Copia senza modifiche il passo dell'estratto sulla rete ferroviaria che comincia con le parole "Il miglioramento continuo, che" e termina dopo le parole "servizi di trasporto.".

- [Estratto da leggere]:
========================================================================
Scorporare la rete, oggi gestita da Rfi, ovvero le Fs, come fatto nel Regno Unito, potrebbe essere un’idea per alzare gli standard?
Il miglioramento continuo, che si persegue per la sicurezza mediante una costante attività di analisi dei rischi e della ricerca e sviluppo di nuovi sistemi mitigativi che riducano la discrezionalità dell’uomo, ha dato frutti tangibili, con una significativa riduzione degli incidenti certificata negli anni da tutte le analisi ed i rilievi fatta dalle Agenzie di Sicurezza. E questi risultati sono stati raggiunti con l’organizzazione attuale: scorporare la rete gestita da Rfi non è quindi una necessità o una decisione che ha che fare con la sicurezza. Visti i risultati non proprio brillanti di quanto accaduto in Gran Bretagna è in corso in quel Paese un dibattito sull’opportunità di riaccorpare rete e servizi di trasporto.
========================================================================
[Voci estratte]
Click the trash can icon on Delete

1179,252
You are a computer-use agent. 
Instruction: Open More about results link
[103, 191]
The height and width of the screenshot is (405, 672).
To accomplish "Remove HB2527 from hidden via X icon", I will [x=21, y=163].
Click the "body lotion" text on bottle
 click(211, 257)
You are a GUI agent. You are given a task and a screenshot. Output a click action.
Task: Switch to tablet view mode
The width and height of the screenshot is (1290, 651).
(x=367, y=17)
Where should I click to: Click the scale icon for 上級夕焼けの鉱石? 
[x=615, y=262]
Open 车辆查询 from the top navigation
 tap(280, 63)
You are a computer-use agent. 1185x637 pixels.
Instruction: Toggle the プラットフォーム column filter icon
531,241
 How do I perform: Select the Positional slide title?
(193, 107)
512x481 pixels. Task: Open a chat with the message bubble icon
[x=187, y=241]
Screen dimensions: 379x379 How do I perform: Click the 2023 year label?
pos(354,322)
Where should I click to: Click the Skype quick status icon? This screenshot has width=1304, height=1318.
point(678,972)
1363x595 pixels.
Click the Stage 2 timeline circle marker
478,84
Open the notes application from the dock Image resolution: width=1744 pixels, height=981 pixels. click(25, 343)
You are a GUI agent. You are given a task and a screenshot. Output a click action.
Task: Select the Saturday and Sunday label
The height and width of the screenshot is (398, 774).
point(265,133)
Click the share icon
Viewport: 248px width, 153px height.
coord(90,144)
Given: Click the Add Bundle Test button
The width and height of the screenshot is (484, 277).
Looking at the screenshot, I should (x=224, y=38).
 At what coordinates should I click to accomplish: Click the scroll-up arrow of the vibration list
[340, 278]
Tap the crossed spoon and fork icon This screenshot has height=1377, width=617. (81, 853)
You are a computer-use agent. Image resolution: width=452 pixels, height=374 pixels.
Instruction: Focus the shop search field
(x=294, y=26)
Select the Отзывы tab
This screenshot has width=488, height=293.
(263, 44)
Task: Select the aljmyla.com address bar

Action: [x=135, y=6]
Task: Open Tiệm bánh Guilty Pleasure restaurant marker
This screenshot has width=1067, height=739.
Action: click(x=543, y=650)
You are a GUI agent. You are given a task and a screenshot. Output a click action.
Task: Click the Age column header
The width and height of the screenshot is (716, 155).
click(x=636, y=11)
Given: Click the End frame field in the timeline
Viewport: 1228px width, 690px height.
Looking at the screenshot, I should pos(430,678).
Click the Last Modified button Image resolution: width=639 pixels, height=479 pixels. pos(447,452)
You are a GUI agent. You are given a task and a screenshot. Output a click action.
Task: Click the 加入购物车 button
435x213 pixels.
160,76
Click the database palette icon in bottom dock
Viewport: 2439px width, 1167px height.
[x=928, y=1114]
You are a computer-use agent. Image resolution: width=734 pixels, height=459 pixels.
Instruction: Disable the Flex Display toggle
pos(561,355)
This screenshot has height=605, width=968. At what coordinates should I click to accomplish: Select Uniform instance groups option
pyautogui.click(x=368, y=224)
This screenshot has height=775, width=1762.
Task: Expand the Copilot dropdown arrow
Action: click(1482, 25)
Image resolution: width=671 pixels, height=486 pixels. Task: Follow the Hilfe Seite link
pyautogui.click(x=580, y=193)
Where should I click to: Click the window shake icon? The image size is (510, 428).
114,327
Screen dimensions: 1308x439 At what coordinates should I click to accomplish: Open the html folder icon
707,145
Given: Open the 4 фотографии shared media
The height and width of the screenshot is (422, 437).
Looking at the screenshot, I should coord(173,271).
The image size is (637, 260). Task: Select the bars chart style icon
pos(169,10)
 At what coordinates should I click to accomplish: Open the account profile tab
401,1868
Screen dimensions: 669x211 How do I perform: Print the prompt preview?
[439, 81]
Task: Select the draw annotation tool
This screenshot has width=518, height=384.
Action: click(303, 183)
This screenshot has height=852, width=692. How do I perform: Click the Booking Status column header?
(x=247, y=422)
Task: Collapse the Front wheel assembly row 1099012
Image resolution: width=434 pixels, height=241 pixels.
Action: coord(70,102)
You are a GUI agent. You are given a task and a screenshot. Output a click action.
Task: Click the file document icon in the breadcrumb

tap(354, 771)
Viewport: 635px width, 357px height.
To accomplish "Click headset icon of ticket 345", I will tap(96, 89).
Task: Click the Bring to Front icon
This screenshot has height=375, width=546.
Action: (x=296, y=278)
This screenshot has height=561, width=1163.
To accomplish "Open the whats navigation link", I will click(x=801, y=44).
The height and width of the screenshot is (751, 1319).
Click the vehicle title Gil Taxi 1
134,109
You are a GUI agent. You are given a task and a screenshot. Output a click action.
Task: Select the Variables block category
========================================================================
- [Risposta all'esercizio]:
Il miglioramento continuo, che si persegue per la sicurezza mediante una costante attività di analisi dei rischi e della ricerca e sviluppo di nuovi sistemi mitigativi che riducano la discrezionalità dell’uomo, ha dato frutti tangibili, con una significativa riduzione degli incidenti certificata negli anni da tutte le analisi ed i rilievi fatta dalle Agenzie di Sicurezza. E questi risultati sono stati raggiunti con l’organizzazione attuale: scorporare la rete gestita da Rfi non è quindi una necessità o una decisione che ha che fare con la sicurezza. Visti i risultati non proprio brillanti di quanto accaduto in Gran Bretagna è in corso in quel Paese un dibattito sull’opportunità di riaccorpare rete e servizi di trasporto.